Japan is attempting to commercialize the extraction of methane hydrate (frozen water and methane, for those of you who've forgotten high school chemistry) in order to boost its fuel production. Known as "fire ice," methane hydrate is located in fairly vast quantities on the ocean floor.
The problems? It's expensive and difficult to extract (until Tuesday, no one had managed the feat), and it's methane, a major warming gas. The Financial Times has more:
If it can scale up production from test wells safely and economically, Jogmec said commercial methane production could begin in 2016 or 2018. Previously, methane had been extracted from methane hydrate buried deep under Arctic permafrost, but not from ocean deposits, which are found mostly along continental shelves.
The substance is formed by a combination of high pressure and cold, and producing usable gas involves separating the methane from a “cage” of ice by sucking out seawater to lower the surrounding pressure.
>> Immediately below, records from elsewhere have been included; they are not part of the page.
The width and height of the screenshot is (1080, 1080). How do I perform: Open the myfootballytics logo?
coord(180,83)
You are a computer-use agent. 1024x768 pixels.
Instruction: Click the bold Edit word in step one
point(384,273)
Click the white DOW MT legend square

One cubic foot of solid methane hydrate releases about 164 cubic feet of gas.
One of the goals of the Japanese test, which will be conducted over two weeks using a specialised drilling ship, will be to measure the extent of the seabed that can be sufficiently depressurised to release collectable gas. The wider the area that can be exploited with each well, the more economically viable the technology will be.
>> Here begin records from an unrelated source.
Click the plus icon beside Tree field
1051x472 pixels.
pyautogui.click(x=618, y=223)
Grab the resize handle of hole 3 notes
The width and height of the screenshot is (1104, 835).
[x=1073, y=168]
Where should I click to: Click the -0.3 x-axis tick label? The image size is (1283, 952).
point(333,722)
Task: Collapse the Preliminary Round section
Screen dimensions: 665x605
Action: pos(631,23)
But environmental experts have warned of potential hazards. Methane is a cleaner source of energy than oil or coal when burnt, but on its own it is an unusually powerful heat-trapping agent – perhaps 20 times more potent than carbon dioxide.
I'm a big advocate of fracking, but I'll confess I haven't heard of methane hydrate since a geology class several years ago. Time to do some more research, I suppose.